** start of MATERIAL SUPPLIED **
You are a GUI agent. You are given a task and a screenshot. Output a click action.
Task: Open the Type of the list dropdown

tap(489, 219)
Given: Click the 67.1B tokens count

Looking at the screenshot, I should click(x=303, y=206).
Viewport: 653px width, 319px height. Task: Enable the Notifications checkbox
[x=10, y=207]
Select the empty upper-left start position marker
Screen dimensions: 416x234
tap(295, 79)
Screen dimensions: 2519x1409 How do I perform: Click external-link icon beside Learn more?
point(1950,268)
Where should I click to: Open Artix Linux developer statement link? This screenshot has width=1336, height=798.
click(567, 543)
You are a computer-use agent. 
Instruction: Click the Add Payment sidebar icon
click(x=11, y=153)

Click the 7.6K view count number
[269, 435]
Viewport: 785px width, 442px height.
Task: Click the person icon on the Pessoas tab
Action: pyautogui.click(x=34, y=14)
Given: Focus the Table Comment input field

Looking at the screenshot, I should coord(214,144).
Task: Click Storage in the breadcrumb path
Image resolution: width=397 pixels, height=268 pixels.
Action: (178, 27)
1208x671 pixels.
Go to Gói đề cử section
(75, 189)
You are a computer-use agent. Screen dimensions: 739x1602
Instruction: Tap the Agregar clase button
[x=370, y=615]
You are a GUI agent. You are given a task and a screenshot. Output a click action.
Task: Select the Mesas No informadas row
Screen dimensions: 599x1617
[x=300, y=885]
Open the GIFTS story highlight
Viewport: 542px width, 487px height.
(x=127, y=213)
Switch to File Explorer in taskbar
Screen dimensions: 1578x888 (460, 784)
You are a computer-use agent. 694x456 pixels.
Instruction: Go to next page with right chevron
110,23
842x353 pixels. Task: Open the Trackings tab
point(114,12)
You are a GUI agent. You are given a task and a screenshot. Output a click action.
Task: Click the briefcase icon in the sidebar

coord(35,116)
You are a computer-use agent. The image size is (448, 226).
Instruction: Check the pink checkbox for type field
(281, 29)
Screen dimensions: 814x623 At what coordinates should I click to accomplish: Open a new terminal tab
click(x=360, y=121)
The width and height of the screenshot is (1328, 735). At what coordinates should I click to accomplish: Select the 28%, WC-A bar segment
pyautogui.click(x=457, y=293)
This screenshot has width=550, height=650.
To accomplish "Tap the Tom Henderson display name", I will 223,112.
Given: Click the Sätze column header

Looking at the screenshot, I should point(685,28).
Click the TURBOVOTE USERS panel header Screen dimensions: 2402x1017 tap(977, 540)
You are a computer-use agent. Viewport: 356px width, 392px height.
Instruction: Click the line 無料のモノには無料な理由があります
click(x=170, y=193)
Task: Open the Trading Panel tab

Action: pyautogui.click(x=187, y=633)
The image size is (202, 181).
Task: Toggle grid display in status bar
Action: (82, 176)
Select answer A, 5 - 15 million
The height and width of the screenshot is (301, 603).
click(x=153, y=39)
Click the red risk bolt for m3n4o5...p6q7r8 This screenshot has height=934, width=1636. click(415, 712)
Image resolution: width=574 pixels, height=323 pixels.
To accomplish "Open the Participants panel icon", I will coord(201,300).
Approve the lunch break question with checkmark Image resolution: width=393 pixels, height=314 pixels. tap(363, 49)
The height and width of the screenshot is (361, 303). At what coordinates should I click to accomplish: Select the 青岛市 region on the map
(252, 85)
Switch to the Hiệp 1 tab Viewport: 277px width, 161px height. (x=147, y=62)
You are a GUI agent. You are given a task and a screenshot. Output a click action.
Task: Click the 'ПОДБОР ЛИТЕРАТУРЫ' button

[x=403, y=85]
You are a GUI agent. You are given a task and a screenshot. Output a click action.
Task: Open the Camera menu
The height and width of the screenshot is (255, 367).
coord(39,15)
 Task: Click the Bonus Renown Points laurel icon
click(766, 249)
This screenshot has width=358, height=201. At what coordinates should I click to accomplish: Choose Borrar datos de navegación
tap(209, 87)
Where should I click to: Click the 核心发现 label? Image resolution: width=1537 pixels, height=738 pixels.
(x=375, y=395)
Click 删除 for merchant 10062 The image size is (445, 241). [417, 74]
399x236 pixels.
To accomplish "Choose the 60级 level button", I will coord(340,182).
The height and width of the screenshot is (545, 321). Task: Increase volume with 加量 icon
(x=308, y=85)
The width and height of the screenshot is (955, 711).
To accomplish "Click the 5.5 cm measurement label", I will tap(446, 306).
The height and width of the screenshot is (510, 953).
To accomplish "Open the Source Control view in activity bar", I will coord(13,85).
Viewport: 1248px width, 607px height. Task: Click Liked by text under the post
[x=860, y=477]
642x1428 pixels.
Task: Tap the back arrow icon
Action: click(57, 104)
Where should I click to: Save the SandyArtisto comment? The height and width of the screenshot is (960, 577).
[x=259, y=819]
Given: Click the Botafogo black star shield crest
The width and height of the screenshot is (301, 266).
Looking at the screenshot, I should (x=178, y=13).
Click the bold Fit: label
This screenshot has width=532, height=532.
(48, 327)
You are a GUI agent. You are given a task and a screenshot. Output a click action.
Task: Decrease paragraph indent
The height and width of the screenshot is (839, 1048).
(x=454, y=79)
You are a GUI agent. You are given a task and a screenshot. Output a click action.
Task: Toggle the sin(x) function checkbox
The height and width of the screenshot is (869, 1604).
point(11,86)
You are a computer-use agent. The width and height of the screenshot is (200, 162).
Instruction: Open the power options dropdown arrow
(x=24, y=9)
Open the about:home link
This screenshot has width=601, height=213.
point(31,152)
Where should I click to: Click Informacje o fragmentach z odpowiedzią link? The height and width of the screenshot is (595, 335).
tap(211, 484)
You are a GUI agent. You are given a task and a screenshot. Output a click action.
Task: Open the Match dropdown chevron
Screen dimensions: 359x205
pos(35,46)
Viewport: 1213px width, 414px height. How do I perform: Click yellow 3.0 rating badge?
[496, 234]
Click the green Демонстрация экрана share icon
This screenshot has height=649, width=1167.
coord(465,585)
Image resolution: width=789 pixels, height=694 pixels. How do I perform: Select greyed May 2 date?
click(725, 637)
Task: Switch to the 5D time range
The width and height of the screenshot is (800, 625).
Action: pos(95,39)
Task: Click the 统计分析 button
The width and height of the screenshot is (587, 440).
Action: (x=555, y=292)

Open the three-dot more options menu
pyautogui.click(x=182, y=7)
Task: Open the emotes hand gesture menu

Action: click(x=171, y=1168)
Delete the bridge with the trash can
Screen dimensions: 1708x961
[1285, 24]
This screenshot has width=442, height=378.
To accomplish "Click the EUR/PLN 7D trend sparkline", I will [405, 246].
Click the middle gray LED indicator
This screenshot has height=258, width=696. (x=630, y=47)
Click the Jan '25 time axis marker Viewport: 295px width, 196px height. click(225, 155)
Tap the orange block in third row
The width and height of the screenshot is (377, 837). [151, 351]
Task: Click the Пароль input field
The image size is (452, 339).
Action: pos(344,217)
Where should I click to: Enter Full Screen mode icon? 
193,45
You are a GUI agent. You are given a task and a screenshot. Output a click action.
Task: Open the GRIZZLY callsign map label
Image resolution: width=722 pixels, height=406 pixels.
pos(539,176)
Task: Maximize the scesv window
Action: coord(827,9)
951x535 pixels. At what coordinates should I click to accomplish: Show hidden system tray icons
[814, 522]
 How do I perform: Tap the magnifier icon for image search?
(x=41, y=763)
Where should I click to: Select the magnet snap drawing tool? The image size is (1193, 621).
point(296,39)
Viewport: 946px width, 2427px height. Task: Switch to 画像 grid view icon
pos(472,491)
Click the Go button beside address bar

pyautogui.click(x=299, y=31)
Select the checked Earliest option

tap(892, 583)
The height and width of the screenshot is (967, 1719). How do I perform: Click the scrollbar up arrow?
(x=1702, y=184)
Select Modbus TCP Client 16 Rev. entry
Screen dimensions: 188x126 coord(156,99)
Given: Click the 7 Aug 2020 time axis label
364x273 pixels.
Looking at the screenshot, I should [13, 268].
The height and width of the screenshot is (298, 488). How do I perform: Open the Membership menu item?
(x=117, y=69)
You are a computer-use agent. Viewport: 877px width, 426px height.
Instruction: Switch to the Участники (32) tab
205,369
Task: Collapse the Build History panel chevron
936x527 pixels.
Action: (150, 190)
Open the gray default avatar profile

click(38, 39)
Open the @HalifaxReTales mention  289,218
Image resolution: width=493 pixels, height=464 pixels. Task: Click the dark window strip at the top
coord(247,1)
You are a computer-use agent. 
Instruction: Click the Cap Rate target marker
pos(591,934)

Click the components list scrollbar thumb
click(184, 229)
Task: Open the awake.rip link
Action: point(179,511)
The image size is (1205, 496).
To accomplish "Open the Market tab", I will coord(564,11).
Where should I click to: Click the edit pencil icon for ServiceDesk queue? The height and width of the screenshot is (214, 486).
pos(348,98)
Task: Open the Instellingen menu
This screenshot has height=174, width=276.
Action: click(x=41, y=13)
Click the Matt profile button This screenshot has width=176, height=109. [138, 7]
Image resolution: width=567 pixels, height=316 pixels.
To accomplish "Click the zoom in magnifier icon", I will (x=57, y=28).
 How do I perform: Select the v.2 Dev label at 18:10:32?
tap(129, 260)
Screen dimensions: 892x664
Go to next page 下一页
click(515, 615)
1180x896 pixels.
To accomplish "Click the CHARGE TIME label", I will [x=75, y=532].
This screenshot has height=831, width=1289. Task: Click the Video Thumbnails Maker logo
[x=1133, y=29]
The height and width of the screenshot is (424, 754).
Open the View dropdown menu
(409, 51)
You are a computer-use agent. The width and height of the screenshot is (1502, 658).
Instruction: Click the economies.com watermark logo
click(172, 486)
** end of MATERIAL SUPPLIED **
WHAT TO PRODUCE – Pick out every line in the records above that contains the word "Switch", and list those lines.

WRITTEN ANSWER –
Switch to File Explorer in taskbar
Switch to the Hiệp 1 tab Viewport: 277px width, 161px height. (x=147, y=62)
Task: Switch to the 5D time range
Viewport: 946px width, 2427px height. Task: Switch to 画像 grid view icon
Instruction: Switch to the Участники (32) tab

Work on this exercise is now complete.